> [Task set]:
1) Using the court opinion about the Grand street wagon accident, explain why the appeal turns only on whether there was evidence of the defendant's negligence. Answer in one to three sentences.
2) Proceed with the court opinion about the Grand street wagon accident from where it stops.

Begin Passage to read

154 N.Y. 90 | NY | 1897
The plaintiff's son and intestate, who was about twenty-two years old, was killed on the 7th of August, 1893, while driving a team, hitched to a loaded wagon, through Grand street, which is occupied by the tracks of the defendant's railroad. The deceased was driving the team, seated upon an elevated spring seat in the front part of the wagon, and when turning off from the railroad track one of the front *92 wheels of the wagon came in contact with a paving stone in the street near the track, producing a jolt of the wagon which threw the deceased to the ground when one of the hind wheels passed over his body resulting in his death.
The presence of this stone in the street is assumed to have been the cause of the accident, and the judgment in this case rests upon no other ground than that the defendant negligently placed or left this stone in the street.
There is no question in the case with respect to the defendant's right to have its tracks in the street, nor as to the manner of operating the railroad. The simple issue of fact was whether the defendant had negligently placed or left an obstruction in the highway which was the proximate cause of the injury. This question was submitted to the jury and a verdict was found for the plaintiff. The only question presented by this appeal is whether there was any evidence to warrant a finding of negligence against the defendant.
The plaintiff's witnesses described the stone which came in contact with the wheel of the wagon as a granite paving block of light color, about one foot long, five or six inches wide, and about the same thickness.

End Passage to read
Begin Data shown

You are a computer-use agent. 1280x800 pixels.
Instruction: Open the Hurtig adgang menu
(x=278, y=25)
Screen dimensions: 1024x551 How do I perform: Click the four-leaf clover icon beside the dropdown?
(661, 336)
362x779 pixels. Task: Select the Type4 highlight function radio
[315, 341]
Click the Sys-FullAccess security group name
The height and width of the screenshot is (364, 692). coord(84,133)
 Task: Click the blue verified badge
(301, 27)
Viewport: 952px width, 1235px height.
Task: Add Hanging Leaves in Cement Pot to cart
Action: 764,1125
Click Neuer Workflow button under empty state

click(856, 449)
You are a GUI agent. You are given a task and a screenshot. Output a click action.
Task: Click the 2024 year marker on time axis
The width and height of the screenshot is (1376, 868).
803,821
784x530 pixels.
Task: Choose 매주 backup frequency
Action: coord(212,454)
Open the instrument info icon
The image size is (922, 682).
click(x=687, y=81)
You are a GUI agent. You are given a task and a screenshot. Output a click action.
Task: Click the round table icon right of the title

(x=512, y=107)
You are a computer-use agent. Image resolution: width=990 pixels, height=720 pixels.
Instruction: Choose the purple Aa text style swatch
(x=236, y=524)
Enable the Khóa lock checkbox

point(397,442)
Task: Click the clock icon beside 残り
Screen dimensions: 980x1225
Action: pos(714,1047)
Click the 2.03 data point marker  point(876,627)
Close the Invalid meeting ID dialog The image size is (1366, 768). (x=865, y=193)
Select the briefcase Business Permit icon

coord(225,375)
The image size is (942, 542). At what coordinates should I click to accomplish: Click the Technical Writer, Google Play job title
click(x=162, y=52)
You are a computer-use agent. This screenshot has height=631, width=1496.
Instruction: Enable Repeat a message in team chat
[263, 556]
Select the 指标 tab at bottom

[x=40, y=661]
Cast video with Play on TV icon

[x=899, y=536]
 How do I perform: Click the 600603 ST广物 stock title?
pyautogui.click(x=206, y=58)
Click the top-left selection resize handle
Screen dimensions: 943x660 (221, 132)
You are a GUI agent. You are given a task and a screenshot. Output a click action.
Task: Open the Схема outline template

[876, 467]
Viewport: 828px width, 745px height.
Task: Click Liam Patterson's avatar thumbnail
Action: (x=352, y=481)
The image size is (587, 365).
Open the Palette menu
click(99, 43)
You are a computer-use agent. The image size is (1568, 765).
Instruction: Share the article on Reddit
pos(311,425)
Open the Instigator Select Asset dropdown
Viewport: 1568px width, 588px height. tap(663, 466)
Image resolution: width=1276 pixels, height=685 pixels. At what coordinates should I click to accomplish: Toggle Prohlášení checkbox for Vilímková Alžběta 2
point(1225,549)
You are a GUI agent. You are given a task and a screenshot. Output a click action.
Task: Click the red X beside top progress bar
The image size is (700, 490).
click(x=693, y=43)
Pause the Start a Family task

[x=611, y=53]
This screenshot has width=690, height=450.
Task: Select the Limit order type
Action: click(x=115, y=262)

End Data shown

> [Expected outputs]:
1) The judgment rests on no other ground than that the defendant negligently placed or left the paving stone in the street. The case raises no question about the defendant's right to have its tracks in the street or about how it operated the railroad. That leaves only whether any evidence supported the jury's finding of negligence.

2)
The complaint alleges that the injury occurred in consequence of the negligence of the defendant in obstructing the highway with one of the granite paving blocks. There can be no doubt upon the evidence that the defendant was engaged in repaving the street between the rails about the time of the accident, and that the stone for that purpose was carted over Grand street, at the point where the accident happened, in the defendant's carts, by the defendant's servants. But it is equally clear upon the evidence that the defendant used no granite blocks for that purpose, but only cobblestones and Belgian paving blocks of a dark blue color. The granite blocks cost $75 per thousand, while the Belgian blocks cost but $11 per thousand, and the evidence in the case on the part of the defendant is quite clear, and substantially uncontradicted, that it did not use any of the more expensive stone to pave between the rails. *93
It is also quite clear upon all the proofs that for some months before the accident the city or private individuals, or contractors for the city, had been engaged in paving streets in the vicinity of the place where the accident occurred, with granite paving blocks similar to the one which came in contact with the wagon wheel, and that such blocks had been conveyed over this street in carts. There was no direct evidence in the case as to where this particular paving block came from, or as to how it came to be in the street, or the parties who left it there. No one had seen it drop from the defendant's carts or had otherwise traced it to the defendant.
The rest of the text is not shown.